United Bank for Africa (UBA) celebrated Africa Day 2020, by bringing together global leaders at the 2nd UBA Africa Day Conversations, screened live across the continent. UBA helps set the debate around African economic development through its series of “Africa Conversations”.
This year, the focus was on the Sustainable Development Goals (SDGs) and the Covid-19 pandemic. Through this virtual panel discussion, leaders emphasised the need for meaningful collaboration between governments and the private sector, as a requirement for the quick recovery of the economy of the African continent post Covid-19.
The panel included the President of Liberia, H.E George Weah; United States Senator Chris Coons; the President & Chairman of the Board of Directors of the African Export–Import Bank (AFREXIMBANK), Professor Benedict Okey Oramah; President, International Committee of the Red Cross (ICRC), Peter Maurer; and was moderated by the Group Chairman, UBA Plc, Tony O. Elumelu.
Other leading voices contributing were the Founder, Africa CEO Forum, Amir Ben Yahmed; the Secretary-General of the African Caribbean and Pacific Group of States (ACP), H.E George Chikoti; Administrator, United Nations Development Program (UNDP), Achim Steiner and Donald Kaberuka, the former President of the African Union.
Elumelu spoke on the need to mobilise quickly and explained the necessity to identify a more fundamental solution to Africa’s challenges. “This is the time for us to deal with the situation, this is not the time for finger pointing, but for collaborative efforts by governments and organisations, to fight the pandemic globally. There is need to flatten the curve, we need global co-operation to stem global depression. Africa requires a large stimulus package, and we need long-term solutions to prevent a cycle of debt.”
Liberian President, George Weah, demonstrated how collaboration has assisted his country to stem the sufferings brought about by the coronavirus pandemic. “In Liberia we have taken measures to ease the financial burden on vulnerable business in the informal sector by providing small loan assistance to SMEs and traders. In addition, we are working with commercial banks to manage the repayment of loans as well as to create stimulus packages for citizens,” President Weah said.
US, Senator Chris Coons made valuable contributions to the discussions, saying “We must develop a vaccine that is free and affordable and freely distributed so that full economic activities can return. This is no time to be looking backwards. We recognise the power of collective collaboration on the continent.”
Prof. Benedict Okey Oramah called for the swift implementation of the African Continental Free Trade Area (AfCFTA) agreement and disclosed that Afrexim has made available $200million to supply fertilisers and grains amongst across Africa. The Afrexim boss asserted “If Africa allows hunger takeover the people, it will see an increase in insecurity, which will take a long time to overcome.”
George Chikoti of ACP, said that the huge task of economic recovery on the continent, rests on both the government and the private sector. “African governments need to accept the support of the Private Sector in alleviating the impact of the COVID-19 pandemic in Africa. We have so far been able to release $25m to all member states”, Chikoti added.
Achim Steiner of the UNDP focused on digital connectivity as an enabler of development. “What we need to look at is to find a way for government as a regulator and also as an investor, to leverage private sector investment into these areas” Steiner said.

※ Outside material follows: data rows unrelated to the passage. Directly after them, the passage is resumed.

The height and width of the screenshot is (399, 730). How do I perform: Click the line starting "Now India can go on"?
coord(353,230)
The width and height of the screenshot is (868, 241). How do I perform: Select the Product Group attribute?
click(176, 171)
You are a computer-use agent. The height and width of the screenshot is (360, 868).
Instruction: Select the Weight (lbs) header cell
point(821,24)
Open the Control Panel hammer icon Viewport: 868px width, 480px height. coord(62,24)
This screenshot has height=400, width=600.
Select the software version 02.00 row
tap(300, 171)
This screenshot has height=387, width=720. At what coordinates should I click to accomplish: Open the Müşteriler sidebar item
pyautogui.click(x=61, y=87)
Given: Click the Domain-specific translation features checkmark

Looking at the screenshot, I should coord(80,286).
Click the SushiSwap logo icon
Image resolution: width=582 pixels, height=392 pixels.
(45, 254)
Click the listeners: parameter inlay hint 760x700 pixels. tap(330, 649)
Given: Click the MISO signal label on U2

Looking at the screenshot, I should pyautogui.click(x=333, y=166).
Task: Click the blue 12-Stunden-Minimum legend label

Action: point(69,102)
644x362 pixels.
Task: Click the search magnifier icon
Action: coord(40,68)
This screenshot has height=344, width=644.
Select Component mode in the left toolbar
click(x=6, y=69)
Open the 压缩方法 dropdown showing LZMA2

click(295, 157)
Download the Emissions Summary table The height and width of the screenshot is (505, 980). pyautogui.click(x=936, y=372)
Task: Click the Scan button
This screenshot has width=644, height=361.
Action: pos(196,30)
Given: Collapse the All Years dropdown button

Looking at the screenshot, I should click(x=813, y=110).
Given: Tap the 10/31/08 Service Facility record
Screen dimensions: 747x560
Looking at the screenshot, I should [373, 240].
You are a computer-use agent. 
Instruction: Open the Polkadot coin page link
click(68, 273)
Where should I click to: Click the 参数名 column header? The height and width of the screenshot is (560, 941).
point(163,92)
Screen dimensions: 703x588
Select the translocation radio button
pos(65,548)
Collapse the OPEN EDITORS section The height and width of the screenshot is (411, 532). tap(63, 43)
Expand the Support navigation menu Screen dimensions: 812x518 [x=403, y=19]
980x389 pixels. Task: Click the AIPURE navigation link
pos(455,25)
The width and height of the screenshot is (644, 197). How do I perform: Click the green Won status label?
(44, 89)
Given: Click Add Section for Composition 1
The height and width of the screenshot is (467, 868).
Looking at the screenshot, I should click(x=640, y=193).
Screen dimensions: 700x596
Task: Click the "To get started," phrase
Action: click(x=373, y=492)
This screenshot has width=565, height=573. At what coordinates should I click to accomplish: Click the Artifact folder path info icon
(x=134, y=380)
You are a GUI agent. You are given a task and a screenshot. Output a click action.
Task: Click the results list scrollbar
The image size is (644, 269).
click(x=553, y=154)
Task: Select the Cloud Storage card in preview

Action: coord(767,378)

Peter Maurer, President, ICRC, said there is the need to look at pandemics as part of a broader health system which needs stabilisation. “We must do more than life-saving. This pandemic has illustrated the weakness of health, water, sanitation and social systems, and we have to heavily invest into the stabilisation of these systems,” he said.
Amir Ben Yahmed said the crisis is going to be a super accelerator of already existing trends. “We have to get away from the commodity driven model which has failed in creating prosperity. “We need to use this crisis to take Africa to the next level. We also need to attain self-reliance. Self-reliance is an important goal,” Yamed said.
The UBA Africa Conversations concluded with the need to act quickly and effectively, highlighting that Africa has lessons to teach the world in containment, but was economically vulnerable.
As a contribution towards the fight against the COVID 19 global pandemic in Uganda, UBA Uganda made a donation of five hundred and seventy million shillings (UGX 570M) to the Government of Uganda. In addition to the donation, UBA Uganda has executed measures at its 15 branches to protect both its staff and customers from COVID -19, these include use of sanitizers, gloves and temperature thermometers. The Bank also waived charges on selected key services, in addition to encouraging customers to use its alternative channels for transacting.
UBA group made similar donations to 20 African countries where it has a presence, totaling to fourteen million US dollars (USD 14m).
The United Bank for Africa is a leading Pan-African financial institution offering banking services to more than twenty million customers globally. With footprint in 20 African countries including Uganda and presence globally in the United Kingdom, the USA and France, UBA is connecting people and businesses across Africa through retail, commercial and corporate banking, innovative cross border payments and remittances, trade finance and ancillary banking services.